The request
Tally the lines of the material below that contain the string "beside", treating uppercase and lowercase as different. Reply with the number alone.

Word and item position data
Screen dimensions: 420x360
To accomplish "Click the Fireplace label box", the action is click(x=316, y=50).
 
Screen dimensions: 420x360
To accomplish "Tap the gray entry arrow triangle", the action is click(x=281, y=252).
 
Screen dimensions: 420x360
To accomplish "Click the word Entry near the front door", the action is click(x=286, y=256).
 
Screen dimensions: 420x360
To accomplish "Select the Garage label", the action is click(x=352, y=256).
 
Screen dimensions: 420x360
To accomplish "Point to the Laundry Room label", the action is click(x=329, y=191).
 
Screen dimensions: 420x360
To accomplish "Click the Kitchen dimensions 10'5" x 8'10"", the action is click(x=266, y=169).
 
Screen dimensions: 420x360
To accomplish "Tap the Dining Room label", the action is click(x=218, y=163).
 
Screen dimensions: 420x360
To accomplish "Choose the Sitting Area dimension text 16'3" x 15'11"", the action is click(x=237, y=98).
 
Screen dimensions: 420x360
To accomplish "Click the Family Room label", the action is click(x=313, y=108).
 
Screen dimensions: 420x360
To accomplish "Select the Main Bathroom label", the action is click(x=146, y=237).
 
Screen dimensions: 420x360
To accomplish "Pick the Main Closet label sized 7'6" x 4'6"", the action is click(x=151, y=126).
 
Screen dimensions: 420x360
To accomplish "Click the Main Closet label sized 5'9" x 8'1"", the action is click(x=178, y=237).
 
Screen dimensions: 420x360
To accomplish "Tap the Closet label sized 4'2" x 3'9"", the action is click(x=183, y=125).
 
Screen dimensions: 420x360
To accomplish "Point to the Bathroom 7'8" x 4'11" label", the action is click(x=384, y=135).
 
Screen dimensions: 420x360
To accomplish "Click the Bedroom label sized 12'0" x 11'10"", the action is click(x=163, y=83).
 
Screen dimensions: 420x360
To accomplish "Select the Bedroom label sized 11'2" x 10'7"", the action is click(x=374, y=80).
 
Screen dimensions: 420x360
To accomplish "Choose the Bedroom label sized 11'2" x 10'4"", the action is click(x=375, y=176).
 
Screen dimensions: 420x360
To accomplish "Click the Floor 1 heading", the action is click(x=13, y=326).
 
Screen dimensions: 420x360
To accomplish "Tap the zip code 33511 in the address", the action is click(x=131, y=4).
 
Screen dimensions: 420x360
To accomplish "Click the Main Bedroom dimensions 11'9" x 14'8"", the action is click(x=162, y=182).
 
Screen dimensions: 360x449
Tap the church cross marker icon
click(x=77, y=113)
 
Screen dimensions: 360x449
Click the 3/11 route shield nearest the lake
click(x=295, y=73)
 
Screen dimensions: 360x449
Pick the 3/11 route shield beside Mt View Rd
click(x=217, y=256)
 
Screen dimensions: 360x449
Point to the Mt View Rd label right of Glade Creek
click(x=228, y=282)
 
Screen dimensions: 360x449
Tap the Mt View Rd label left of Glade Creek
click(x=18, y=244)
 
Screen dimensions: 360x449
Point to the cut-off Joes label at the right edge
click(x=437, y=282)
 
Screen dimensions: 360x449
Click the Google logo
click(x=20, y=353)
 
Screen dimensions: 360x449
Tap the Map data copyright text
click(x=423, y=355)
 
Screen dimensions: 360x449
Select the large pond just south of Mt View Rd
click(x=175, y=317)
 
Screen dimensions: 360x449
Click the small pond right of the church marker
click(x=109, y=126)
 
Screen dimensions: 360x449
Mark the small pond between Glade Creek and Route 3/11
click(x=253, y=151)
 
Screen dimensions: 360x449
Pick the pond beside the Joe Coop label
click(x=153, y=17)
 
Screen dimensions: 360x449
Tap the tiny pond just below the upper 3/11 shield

Output for this exercise
2